Data Driven, Causal Discovery of the Effects of Climate Change, Ocean Acidification and Management in Fish and Invertebrate Stocks
· 02/2023 - 01/2024
Lead PI: Petros Koumoutsakos, Harvard University
Objectives
- Conduct a comparative study of existing empirical models (EM), and ecosystem models such as the Ecopath with Ecosim (EwE) (for which we have significant experience) as well as ABMs for the spatiotemporal evolution of fish and invertebrate stocks.
- Expand and develop novel ABMs with interaction parameters reverse engineered from coarse grained data.
- Apply machine learning algorithms and causal inference techniques to ABMs and EMs to elucidate causal mechanisms.

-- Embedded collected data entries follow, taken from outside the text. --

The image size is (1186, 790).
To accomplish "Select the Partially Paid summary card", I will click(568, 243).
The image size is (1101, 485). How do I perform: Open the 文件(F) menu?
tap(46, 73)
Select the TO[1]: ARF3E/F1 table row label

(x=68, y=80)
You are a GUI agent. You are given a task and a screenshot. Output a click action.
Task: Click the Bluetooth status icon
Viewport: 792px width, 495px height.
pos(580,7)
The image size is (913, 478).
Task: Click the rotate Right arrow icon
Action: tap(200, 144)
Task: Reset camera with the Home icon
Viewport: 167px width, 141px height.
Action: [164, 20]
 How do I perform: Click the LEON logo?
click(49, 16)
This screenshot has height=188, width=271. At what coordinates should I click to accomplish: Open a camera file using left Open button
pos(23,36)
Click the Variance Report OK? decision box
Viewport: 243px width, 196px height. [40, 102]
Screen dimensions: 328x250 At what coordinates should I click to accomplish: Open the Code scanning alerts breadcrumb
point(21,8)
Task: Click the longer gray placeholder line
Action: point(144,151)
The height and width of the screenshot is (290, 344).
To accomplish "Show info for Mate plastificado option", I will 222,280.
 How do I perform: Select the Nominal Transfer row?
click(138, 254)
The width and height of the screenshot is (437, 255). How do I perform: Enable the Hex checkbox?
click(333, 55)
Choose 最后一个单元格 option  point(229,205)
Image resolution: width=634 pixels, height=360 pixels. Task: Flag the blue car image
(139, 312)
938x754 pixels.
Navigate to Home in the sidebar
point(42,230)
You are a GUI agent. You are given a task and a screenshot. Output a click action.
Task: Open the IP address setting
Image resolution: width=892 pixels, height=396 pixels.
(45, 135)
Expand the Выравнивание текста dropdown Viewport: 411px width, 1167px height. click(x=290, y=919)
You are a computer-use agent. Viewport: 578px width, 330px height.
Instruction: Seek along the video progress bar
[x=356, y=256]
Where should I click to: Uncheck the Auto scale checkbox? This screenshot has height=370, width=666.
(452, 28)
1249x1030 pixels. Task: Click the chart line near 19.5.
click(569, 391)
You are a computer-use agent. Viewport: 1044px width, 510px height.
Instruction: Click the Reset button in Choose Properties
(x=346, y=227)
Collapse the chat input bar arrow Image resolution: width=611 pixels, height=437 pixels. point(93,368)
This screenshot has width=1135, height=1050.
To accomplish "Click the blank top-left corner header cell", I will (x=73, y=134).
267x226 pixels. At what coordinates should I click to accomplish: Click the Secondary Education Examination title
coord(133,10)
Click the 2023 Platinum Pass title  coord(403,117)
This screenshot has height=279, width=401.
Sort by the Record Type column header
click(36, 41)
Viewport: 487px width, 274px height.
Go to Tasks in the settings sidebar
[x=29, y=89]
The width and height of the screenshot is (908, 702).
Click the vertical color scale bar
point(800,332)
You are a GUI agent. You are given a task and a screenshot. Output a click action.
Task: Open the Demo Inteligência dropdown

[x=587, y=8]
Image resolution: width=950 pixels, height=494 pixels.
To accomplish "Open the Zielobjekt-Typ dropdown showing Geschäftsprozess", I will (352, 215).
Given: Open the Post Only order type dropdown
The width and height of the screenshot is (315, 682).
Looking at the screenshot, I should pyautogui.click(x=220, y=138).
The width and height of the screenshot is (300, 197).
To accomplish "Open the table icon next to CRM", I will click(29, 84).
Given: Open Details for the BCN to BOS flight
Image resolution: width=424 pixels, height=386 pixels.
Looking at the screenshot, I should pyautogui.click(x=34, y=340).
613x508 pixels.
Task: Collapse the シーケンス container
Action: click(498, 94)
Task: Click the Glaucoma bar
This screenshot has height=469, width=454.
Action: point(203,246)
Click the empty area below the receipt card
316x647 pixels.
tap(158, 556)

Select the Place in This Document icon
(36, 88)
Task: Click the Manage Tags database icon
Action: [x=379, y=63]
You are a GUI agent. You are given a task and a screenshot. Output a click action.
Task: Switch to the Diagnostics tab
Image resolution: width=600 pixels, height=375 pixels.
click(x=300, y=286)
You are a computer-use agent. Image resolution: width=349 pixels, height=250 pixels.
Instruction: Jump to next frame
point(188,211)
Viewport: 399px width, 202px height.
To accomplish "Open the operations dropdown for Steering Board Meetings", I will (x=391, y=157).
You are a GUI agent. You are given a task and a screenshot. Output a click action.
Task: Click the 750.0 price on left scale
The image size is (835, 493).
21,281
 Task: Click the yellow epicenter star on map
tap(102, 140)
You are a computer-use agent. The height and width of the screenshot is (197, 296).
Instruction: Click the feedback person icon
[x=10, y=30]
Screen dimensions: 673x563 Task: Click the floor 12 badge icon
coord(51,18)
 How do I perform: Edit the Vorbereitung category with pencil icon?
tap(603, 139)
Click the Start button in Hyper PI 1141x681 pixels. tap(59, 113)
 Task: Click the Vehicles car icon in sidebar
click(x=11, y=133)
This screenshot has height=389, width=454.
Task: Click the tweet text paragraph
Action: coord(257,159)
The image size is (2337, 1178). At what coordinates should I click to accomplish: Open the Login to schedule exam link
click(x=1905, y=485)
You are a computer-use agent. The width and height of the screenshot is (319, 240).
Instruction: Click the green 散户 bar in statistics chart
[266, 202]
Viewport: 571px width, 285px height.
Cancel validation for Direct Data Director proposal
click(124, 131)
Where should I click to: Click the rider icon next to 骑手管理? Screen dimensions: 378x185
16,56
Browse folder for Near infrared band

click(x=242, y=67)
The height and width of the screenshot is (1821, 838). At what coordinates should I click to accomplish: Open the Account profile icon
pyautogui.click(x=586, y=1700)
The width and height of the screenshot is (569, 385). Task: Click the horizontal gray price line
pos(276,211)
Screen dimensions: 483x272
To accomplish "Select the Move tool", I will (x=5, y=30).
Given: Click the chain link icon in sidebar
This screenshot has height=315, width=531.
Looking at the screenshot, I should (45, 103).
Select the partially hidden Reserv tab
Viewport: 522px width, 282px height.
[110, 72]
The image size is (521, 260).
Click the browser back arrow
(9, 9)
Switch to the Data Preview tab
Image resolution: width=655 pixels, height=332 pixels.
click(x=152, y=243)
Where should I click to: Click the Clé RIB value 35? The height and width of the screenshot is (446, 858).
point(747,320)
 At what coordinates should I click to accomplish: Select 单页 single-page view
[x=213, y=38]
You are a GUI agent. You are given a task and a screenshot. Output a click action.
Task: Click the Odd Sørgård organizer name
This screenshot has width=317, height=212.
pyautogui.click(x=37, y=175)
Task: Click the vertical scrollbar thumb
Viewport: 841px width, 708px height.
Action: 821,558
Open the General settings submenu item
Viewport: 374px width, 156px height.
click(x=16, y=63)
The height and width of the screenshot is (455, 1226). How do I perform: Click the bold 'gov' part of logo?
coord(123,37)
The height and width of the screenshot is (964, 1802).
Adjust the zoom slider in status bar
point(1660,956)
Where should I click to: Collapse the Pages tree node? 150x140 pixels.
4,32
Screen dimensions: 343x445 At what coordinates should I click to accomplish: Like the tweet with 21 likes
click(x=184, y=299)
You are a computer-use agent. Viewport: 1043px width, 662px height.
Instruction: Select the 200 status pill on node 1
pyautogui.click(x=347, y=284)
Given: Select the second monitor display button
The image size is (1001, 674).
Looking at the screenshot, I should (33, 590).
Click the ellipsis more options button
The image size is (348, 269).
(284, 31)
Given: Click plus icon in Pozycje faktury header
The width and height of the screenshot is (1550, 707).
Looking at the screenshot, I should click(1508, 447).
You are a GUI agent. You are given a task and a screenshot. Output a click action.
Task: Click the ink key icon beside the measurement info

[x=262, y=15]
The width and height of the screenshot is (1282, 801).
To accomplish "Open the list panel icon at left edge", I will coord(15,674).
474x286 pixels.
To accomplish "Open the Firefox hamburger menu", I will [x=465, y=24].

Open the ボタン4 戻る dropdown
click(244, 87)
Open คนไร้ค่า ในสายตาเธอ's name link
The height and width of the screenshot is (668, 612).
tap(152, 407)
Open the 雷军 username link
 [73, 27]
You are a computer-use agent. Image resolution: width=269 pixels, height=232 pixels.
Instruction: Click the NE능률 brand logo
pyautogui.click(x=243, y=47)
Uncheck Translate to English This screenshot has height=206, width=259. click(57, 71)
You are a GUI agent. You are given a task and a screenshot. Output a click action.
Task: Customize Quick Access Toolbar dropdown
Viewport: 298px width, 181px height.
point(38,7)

- Engage the local stakeholders in fisheries and fishermen communities in the Gulf of Maine
Methodology
Machine Learning, Causal inference, Computational Modeling, Hierrchical Bayesian Inference
Rationale
We will establish, through data driven computational models and AI, verified and causal relationships between environmental factors, fisheries management, and spatiotemporal distributions of fish and invertebrate stocks in the Gulf of Maine. We will investigate factors associated with climate change and ocean acidification, viewed as primary causes of variations in fish and invertebrate stocks (cod and lobster in particular), and examine how their management may be contributing to this situation. The rational understanding of the relative importance of each factor and their causal relationships will be a hallmark of scientific understanding and a potent enabler for policy makers and fisheries.